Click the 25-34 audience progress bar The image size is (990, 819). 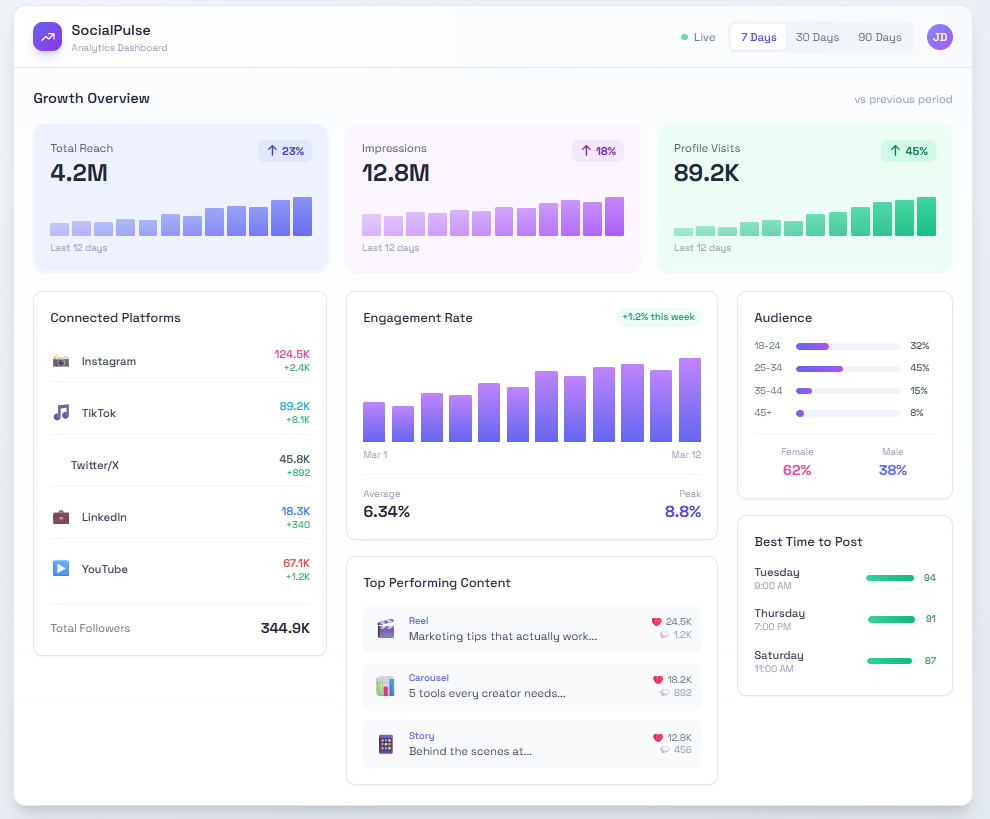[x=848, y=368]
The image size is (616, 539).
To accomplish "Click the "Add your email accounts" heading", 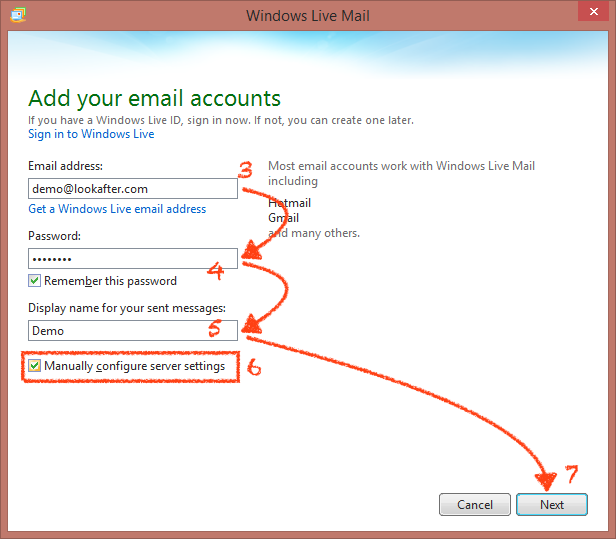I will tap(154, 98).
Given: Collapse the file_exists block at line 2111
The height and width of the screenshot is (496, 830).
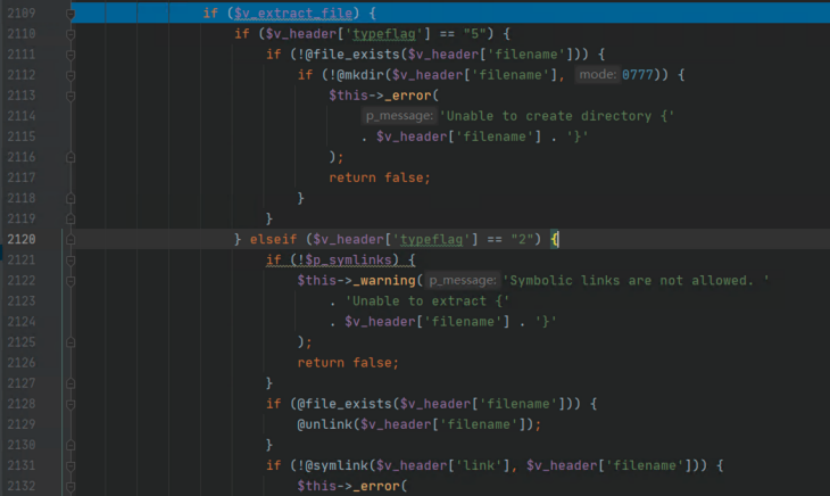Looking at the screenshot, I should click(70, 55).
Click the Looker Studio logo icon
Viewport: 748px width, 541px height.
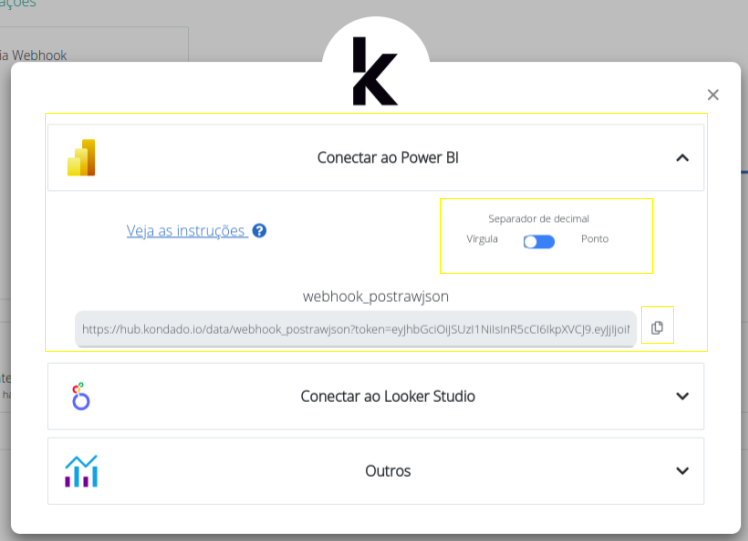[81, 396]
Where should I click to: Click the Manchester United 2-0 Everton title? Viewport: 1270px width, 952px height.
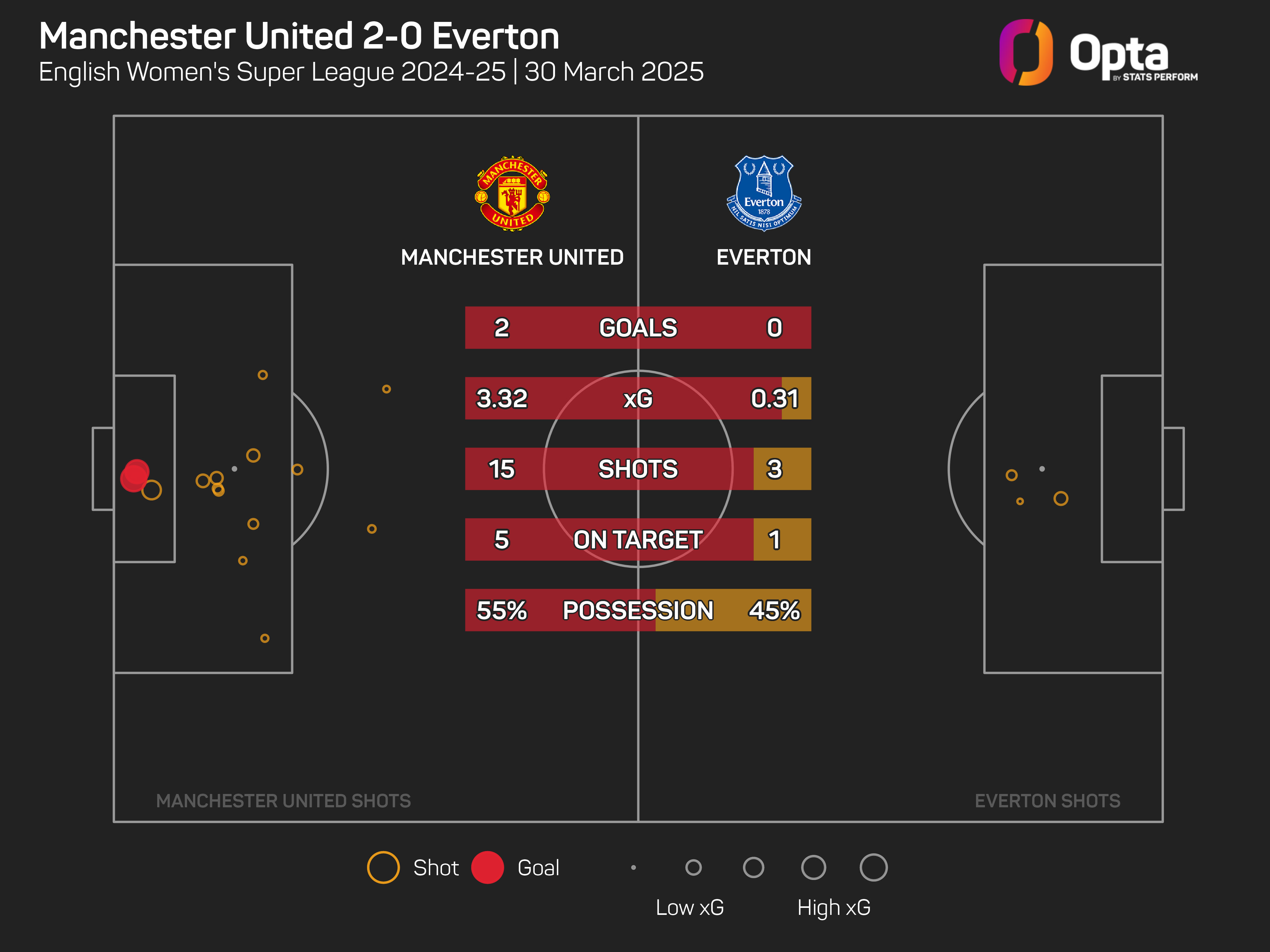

□ □ □ □

**PROBLEM TO WORK ON**
Could you write out, word for word, the lines from the one containing "Given: Collapse the" through the last line of the records, leaving out the pictures?

**EXERCISE ANSWER**
Given: Collapse the file_exists block at line 2111
The height and width of the screenshot is (496, 830).
Looking at the screenshot, I should click(70, 55).
Click the Looker Studio logo icon
Viewport: 748px width, 541px height.
[81, 396]
Where should I click to: Click the Manchester United 2-0 Everton title? Viewport: 1270px width, 952px height.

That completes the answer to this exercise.